I've implemented collect-draft-metadata:

$ bigbang collect-draft-metadata --help
Usage: bigbang collect-draft-metadata [OPTIONS]

  Collects files from public mailing list archives

Options:
  --working-group TEXT  IETF working group acronym  [required]
  --help                Show this message and exit.

It doesn't quite work... but I confirmed that bin/collect_draft_metadata.py was broken in the same way so I guess this is fine.

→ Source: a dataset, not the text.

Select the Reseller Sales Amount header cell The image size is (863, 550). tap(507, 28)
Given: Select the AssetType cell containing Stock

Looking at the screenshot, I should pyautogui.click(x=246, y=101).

$ bigbang collect-draft-metadata --working-group hrpc
Traceback (most recent call last):
  File "/Users/user/code/bigbang/env/bin/bigbang", line 8, in <module>
    sys.exit(main_cli())
  File "/Users/user/code/bigbang/env/lib/python3.10/site-packages/click/core.py", line 1130, in __call__
    return self.main(*args, **kwargs)
  File "/Users/user/code/bigbang/env/lib/python3.10/site-packages/click/core.py", line 1055, in main
    rv = self.invoke(ctx)
  File "/Users/user/code/bigbang/env/lib/python3.10/site-packages/click/core.py", line 1657, in invoke
    return _process_result(sub_ctx.command.invoke(sub_ctx))
  File "/Users/user/code/bigbang/env/lib/python3.10/site-packages/click/core.py", line 1404, in invoke
    return ctx.invoke(self.callback, **ctx.params)
  File "/Users/user/code/bigbang/env/lib/python3.10/site-packages/click/core.py", line 760, in invoke
    return __callback(*args, **kwargs)
  File "/Users/user/code/bigbang/env/lib/python3.10/site-packages/bigbang/cli.py", line 125, in collect_draft_metadata
    group = dt.group_from_acronym(wg)
  File "/Users/user/code/bigbang/env/lib/python3.10/site-packages/ietfdata/datatracker.py", line 2728, in group_from_acronym
    groups = list(self._retrieve_multi(url, Group))
  File "/Users/user/code/bigbang/env/lib/python3.10/site-packages/ietfdata/datatracker.py", line 2086, in _retrieve_multi
    fetch_obj = self.pavlova.from_mapping(obj_json, obj_type) # type: T
  File "/Users/user/code/bigbang/env/lib/python3.10/site-packages/pavlova/__init__.py", line 102, in from_mapping
    data[field.name] = self.parse_field(
  File "/Users/user/code/bigbang/env/lib/python3.10/site-packages/pavlova/__init__.py", line 150, in parse_field
    return self.parsers[base_type].parse_input(
KeyError: typing.Optional
sbenthall commented 1 year ago

Thank you! This is an awesome improvement.